Studies and entry into the foreign service

After attending school, Strack studied economics at the Westphalian Wilhelms University in Münster and had been a member of the Catholic student union AV Zollern Münster since 1922. After completing his studies, he was an assistant at the local institute for economics and social sciences between 1922 and 1924, before he worked as an authorized representative in the private sector from 1924 to 1925 . In 1926 he completed his doctorate as Dr. rer. pole. at the University of Münster with a dissertation entitled The German Grain Trade in the Post-War Era. After a subsequent activity from 1926 to 1928 at the professional office of commercial corporations under public law in Essen , he entered the foreign service for the first time in 1929 . and found in the following period on October 1, 1936 he joined the NSDAP . He was deployed in the diplomatic missions in Memel and Chicago . During World War II he was from August 1943 Consul General in that time Hungarian Cluj and experienced there the deportation of Hungarian Jews by the Eichmann commando and his Hungarian helpers, in October 1944 he was in the Legation in Budapest when the Arrow Cross successfully there with German support coups.

The Strack case

In the post-war period , Strack was initially back in the private sector between 1945 and 1948 and then from 1948 to 1949 in the administration for the economy of the United Economic Area . After the establishment of the Federal Republic of Germany on May 23, 1949, he became an employee of the Federal Ministry of Economics , where he was head of Section VA 8 (Middle East) until January 1953 , which was renamed Section VB 10 (Middle East) in 1951. In this function he was also the head of the German delegation to the German-Turkish economic negotiations.

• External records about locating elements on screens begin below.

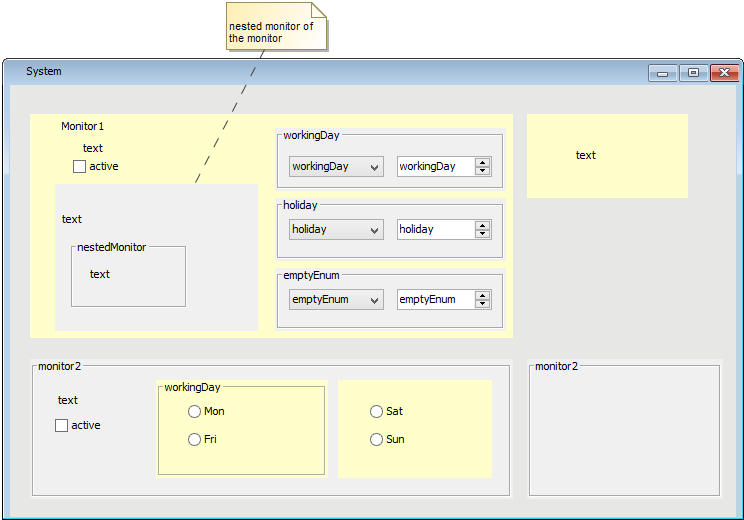Increase the workingDay spinner value
This screenshot has width=744, height=520.
click(483, 163)
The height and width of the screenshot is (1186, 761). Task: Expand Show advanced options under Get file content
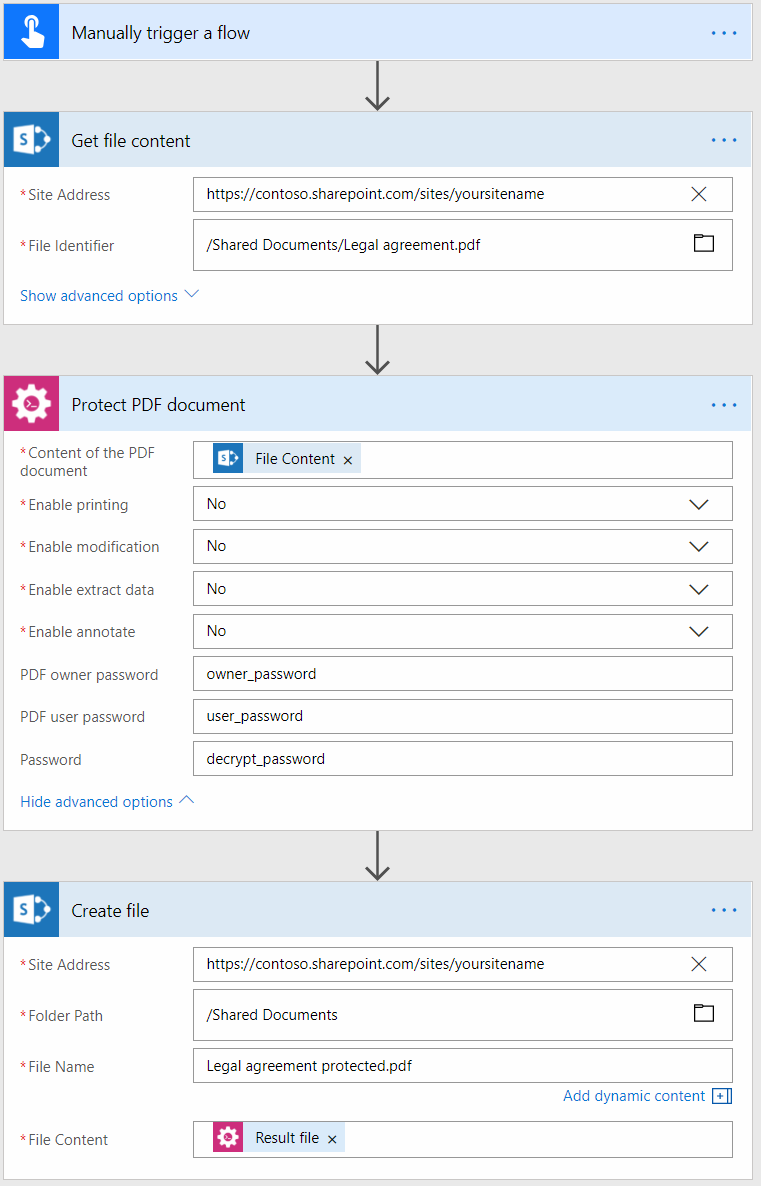[x=98, y=295]
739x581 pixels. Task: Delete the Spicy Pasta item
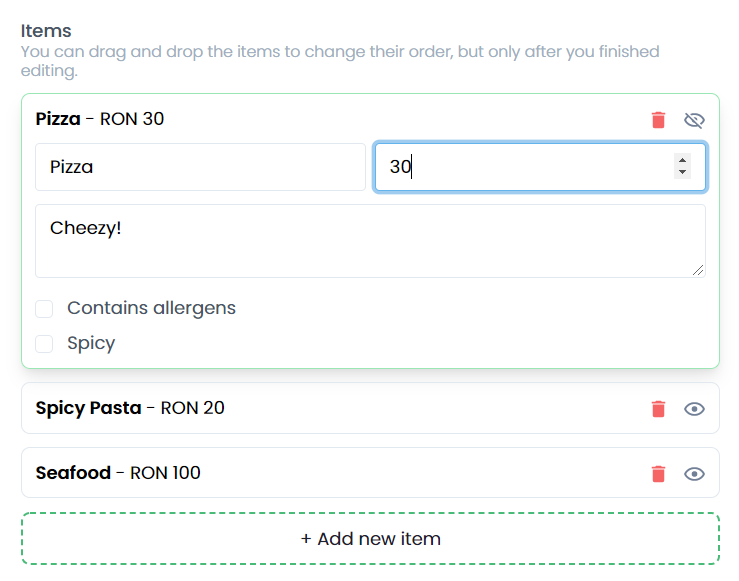click(x=658, y=408)
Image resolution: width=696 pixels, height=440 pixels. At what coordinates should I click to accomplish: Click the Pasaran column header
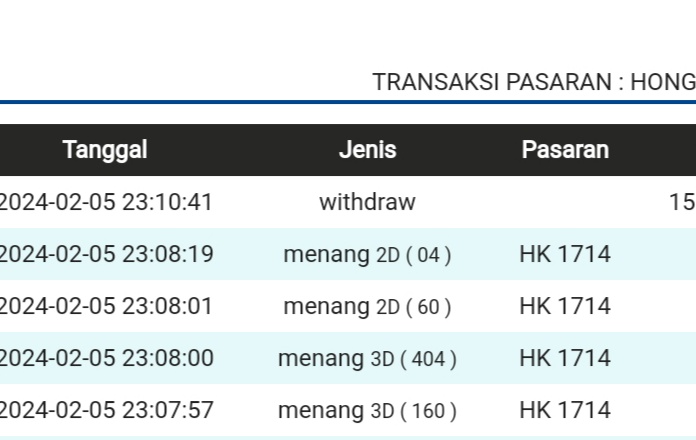pos(565,150)
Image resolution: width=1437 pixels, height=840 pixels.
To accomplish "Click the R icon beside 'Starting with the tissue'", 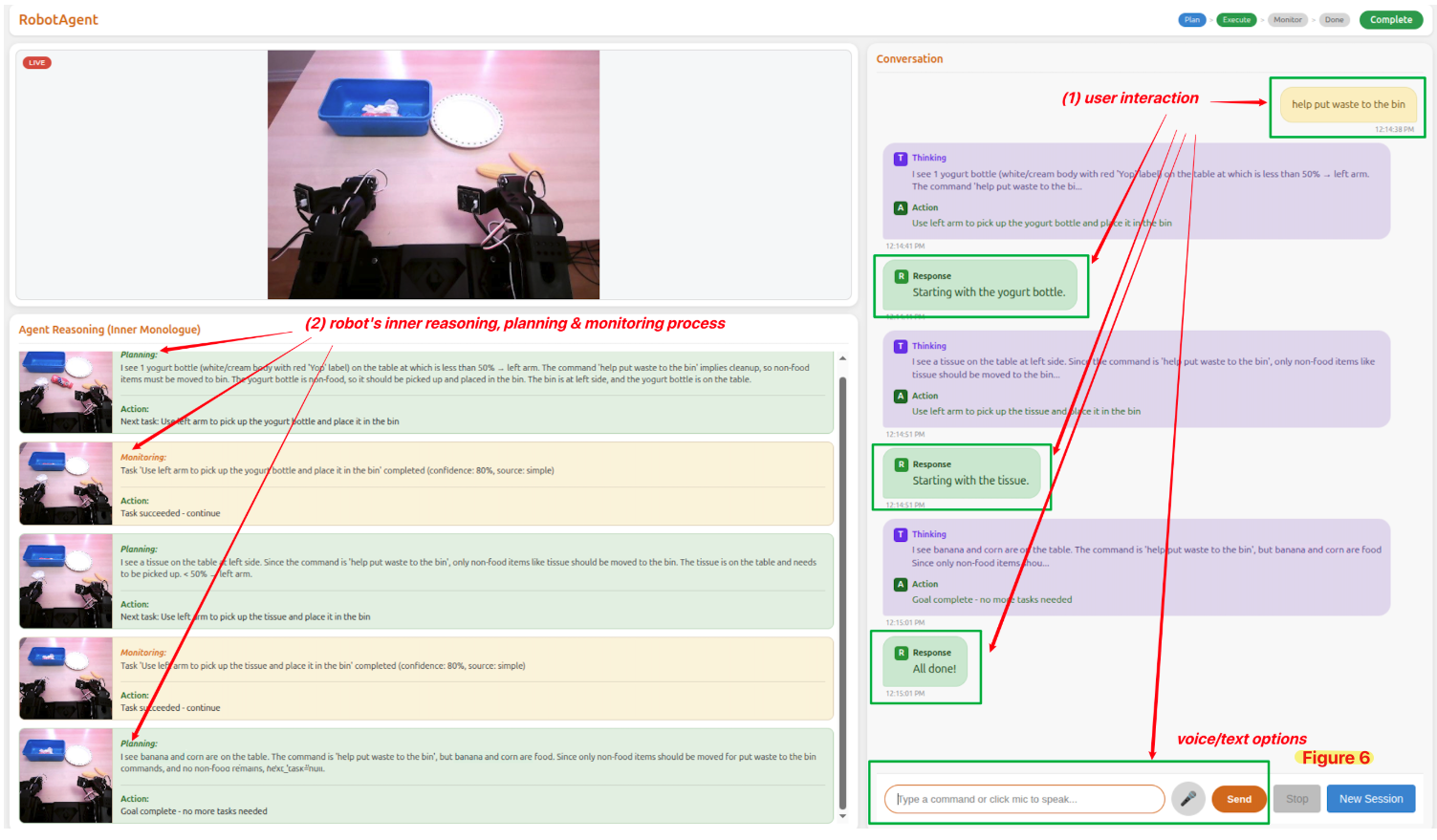I will (901, 464).
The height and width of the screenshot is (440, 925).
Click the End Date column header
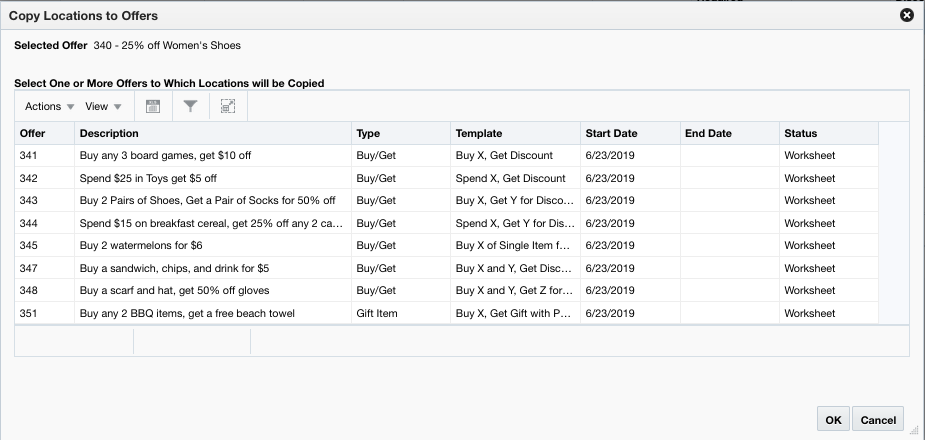(x=708, y=133)
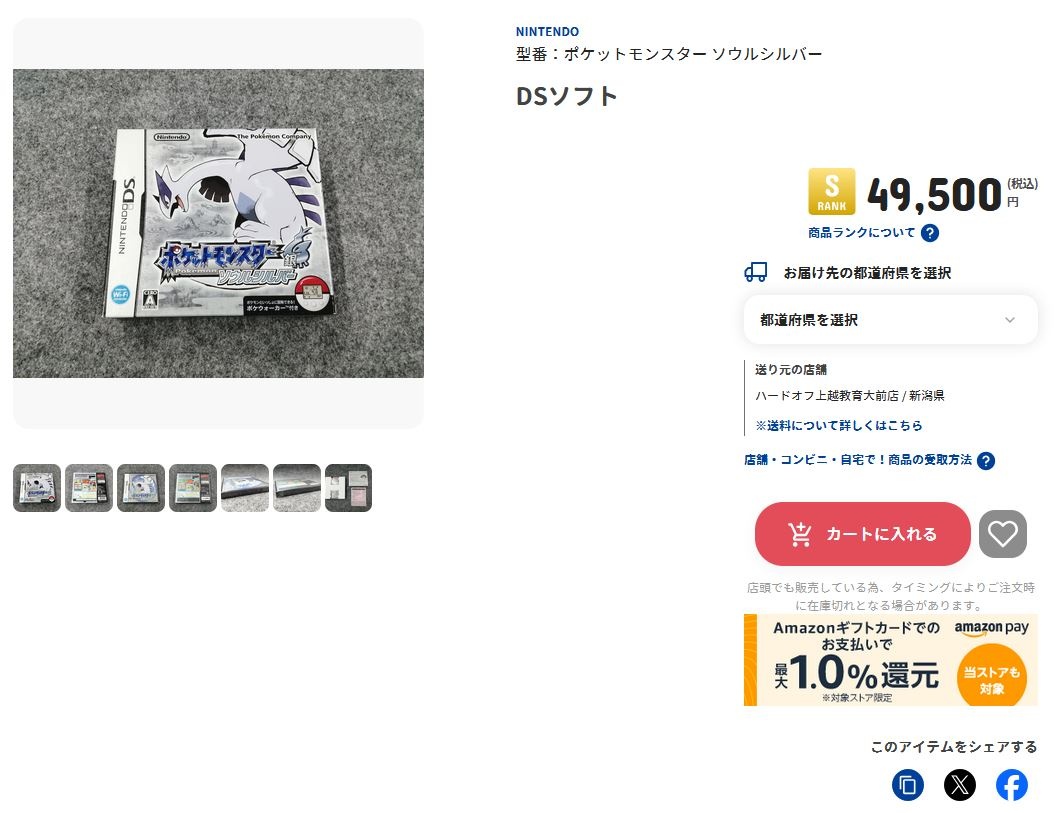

On the basis of untruthful allegations, which were also made by the ambassador to Turkey at the time , Wilhelm Haas , Hans Strack, who was the lecturer at the time in the Legation on Reuse in the Foreign Office , was given Kamal En-Din by the press attaché of the Consulate General of Egypt in Frankfurt am Main in autumn 1952 Galal was called bribery and officials of the Foreign Office accused him of passive bribery. Strack was seen as an opponent of the reparation policy .

He was then head of Section VB 6 (Far East) in the Federal Ministry of Economics between January 1953 and 1959. As such, he was promoted to Ministerial Council on December 1, 1954 . On November 30, 1953, Strack, who in January 1953 had been assigned Section VB 8 (Far East) under pressure from the Foreign Office, filed a complaint with the public prosecutor at the Bonn Regional Court against unknown persons, which resulted in criminal investigations against the State Secretary in Foreign Affairs Office and later President of the European Commission Walter Hallstein , Head of the Political Department of the Foreign Office and later Permanent Representative of Germany to NATO Herbert Blankenhorn , Head of the Department for Trade Policy of the Foreign Office and later Ambassador to France Vollrath von Maltzan and the Deputy Head the trade policy department and later Director General for the Overseas Territories at the EEC Commission Helmut Allardt (8 Js 1827/53). After all efforts to settle this matter out of court had failed, the accused had to answer for defamation before the district court in Bonn in the spring of 1959. Federal Minister of Economics Ludwig Erhard also gave a statement in the process . On April 22, 1959, the judgment of the 1st major criminal chamber of the Bonn Regional Court was issued: Blankenhorn received a prison sentence of four months, the execution of which was suspended on probation. On April 13, 1960, Blankenhorn was acquitted in the revision instance (2nd criminal division of the Federal Court of Justice ). Hallstein had already been acquitted in the first instance for lack of evidence. In any case, this lengthy process ended with the complete rehabilitation of Strack. In June 1959 he was supposed to be head of a delegation for economic negotiations with Japan , but this failed because Japan refused him as head of the delegation, as he was two ranks below the head of the Japanese delegation, Ministerial Director Ushiba, as Ministerialrat .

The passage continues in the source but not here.